In this study, both grasses were expected to have higher foliar dry weights in the wet season, but this premise was fulfilled only for M. maximus, and not for B. arrecta. Baruch et al. (1989) indicate that this type of response in African grasses introduced, as B. arrecta, is possible under optimal water supply conditions.
Regarding the foliar dry weight, it is possible to infer that B. arrecta is a stoloniferous grass of smaller size than M. maximus, which is tillering and taller. When these two species constitute an associated pasture, B. arrecta is found under the shadow of M. maximus, which results in lower transpiration rates due to the fact that it receives less direct radiation, less water stress, higher photosynthetic rates and therefore greater carbon fixation.
In this study, the CCI was assessed as an indicator of stress in pastures, which helps to determine if the association of the grasses influences this parameter. The results obtained indicate that the species M. maximus is stressed during the dry season, possibly due to some factor such as water, while B. arrecta grass does not present CCI values that indicate high rates of stress. This result may show that B. arrecta benefits from its association with M. maximus because it allows it to reduce the stress level in the presence of abiotic factors, probably due to the fact that M. maximus provides it with some kind of protection. However, Rincón and Ligarreto (2010) found differences in the chlorophyll content in corn and the grasses Brachiaria brizantha, Brachiaria decumbes, and Brachiaria cv Mulato, associated in a crop, where corn was not favored in yield by the associated grasses.

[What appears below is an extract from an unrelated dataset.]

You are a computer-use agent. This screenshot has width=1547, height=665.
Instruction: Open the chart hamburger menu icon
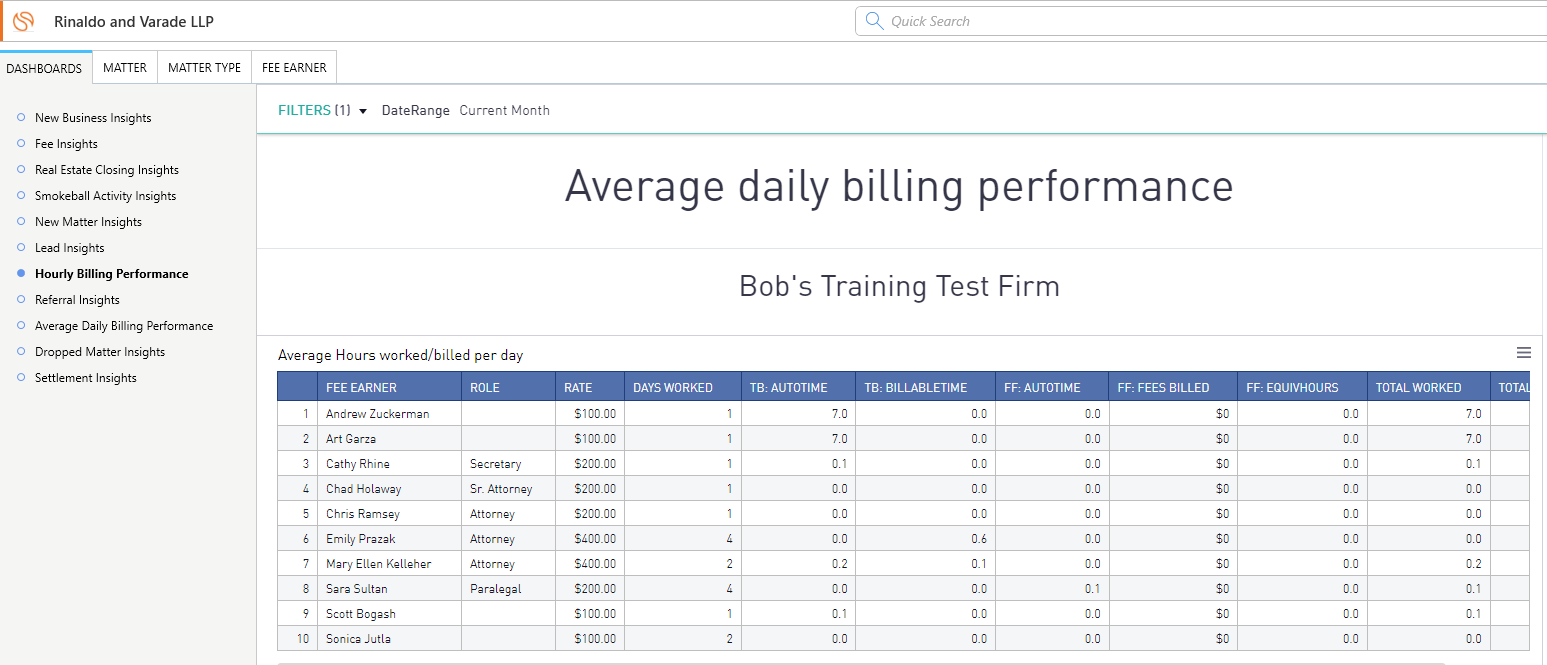[x=1524, y=352]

In our ecophysiological study, it was determined that the association between the analyzed pastures is beneficial because the robust bearing of M. maximus offers certain favorable conditions to the species B. arrecta, which is smaller in size; this type of phenomenon has been reported by some authors such as Lambers et al. (2008) in ecological field work as a nurse effect, where one plant facilitates the establishment, growth and development of another, whether of the same species or different. These nurse plants are able to provide certain resources, such as humidity, shade, availability of nutrients, protection against predators, etc.
The nurse effect that M. maximus could be exerting on B. arrecta helps lower stress levels of the latter during the dry season, allowing its carbon fixation rates to be similar to those in the wet season, probably due to the fact that this species receives less direct radiation, which can make its transpiration rates lower and its physiological conditions more favorable in both seasons. The results reported here may be useful for the sustainable management of mixed pastures in livestock systems in the humid tropics, since they reflect that this association benefits these two species of grasses in such a way that a greater amount of biomass of B. arrecta can be available during the most critical season, namely the dry season.
Conclusion
The association of the grasses M. maximus and B. arrecta established as mixed pasture in livestock production units in the South of Lake Maracaibo, Venezuela, is beneficial, as a nurse effect of M. maximus towards B. arrecta was evidenced, which allows it to cope with the season with the lowest rainfall, ensuring greater availability of plant biomass for animal feed during this critical time.